▶ **Tarefas propostas**:
- a) Segundo o texto sobre os sindicatos, o que acontecerá com os empregos na indústria com a 4.ª Revolução Industrial?
- b) Atualize o trecho do texto sobre os sindicatos começando em "Os desafios que" e seguindo até "exercitar a musculatura.", trocando "e-commerce" por "comércio eletrônico".

── Texto em estudo ──

Os desafios que os sindicatos têm pela frente são grandiosos. A revolução tecnológica, turbinada pela robotização crescente da indústria, pelo desenvolvimento da inteligência artificial, pela digitalização do trabalho nos escritórios e pela popularização do e-commerce, deverá afetar o emprego, as atividades profissionais, a renda da população e até a educação, com forte impacto na atuação dos sindicatos.

Nos próximos anos e décadas, o ambiente em que os sindicatos operam será muito menos favorável do que no passado recente. Com a chamada 4.ª Revolução Industrial, os empregos na indústria, que já vêm em queda livre há algum tempo, vão se tornar uma fração do que eram. Isso deverá minar a capacidade de mobilização do movimento, que se beneficiava da presença de um grande número de trabalhadores no chão de fábrica para fazer a sua pregação e exercitar a musculatura.

───
── Material fornecido ──

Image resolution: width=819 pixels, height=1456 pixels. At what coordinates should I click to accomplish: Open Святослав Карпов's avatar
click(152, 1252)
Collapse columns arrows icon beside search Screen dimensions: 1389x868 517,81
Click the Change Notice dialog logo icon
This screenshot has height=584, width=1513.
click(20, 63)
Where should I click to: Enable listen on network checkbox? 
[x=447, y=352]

───

▶ **Gabarito**:
- a) Vão se tornar uma fração do que eram.

- b)
Os desafios que os sindicatos têm pela frente são grandiosos. A revolução tecnológica, turbinada pela robotização crescente da indústria, pelo desenvolvimento da inteligência artificial, pela digitalização do trabalho nos escritórios e pela popularização do comércio eletrônico, deverá afetar o emprego, as atividades profissionais, a renda da população e até a educação, com forte impacto na atuação dos sindicatos.

Nos próximos anos e décadas, o ambiente em que os sindicatos operam será muito menos favorável do que no passado recente. Com a chamada 4.ª Revolução Industrial, os empregos na indústria, que já vêm em queda livre há algum tempo, vão se tornar uma fração do que eram. Isso deverá minar a capacidade de mobilização do movimento, que se beneficiava da presença de um grande número de trabalhadores no chão de fábrica para fazer a sua pregação e exercitar a musculatura.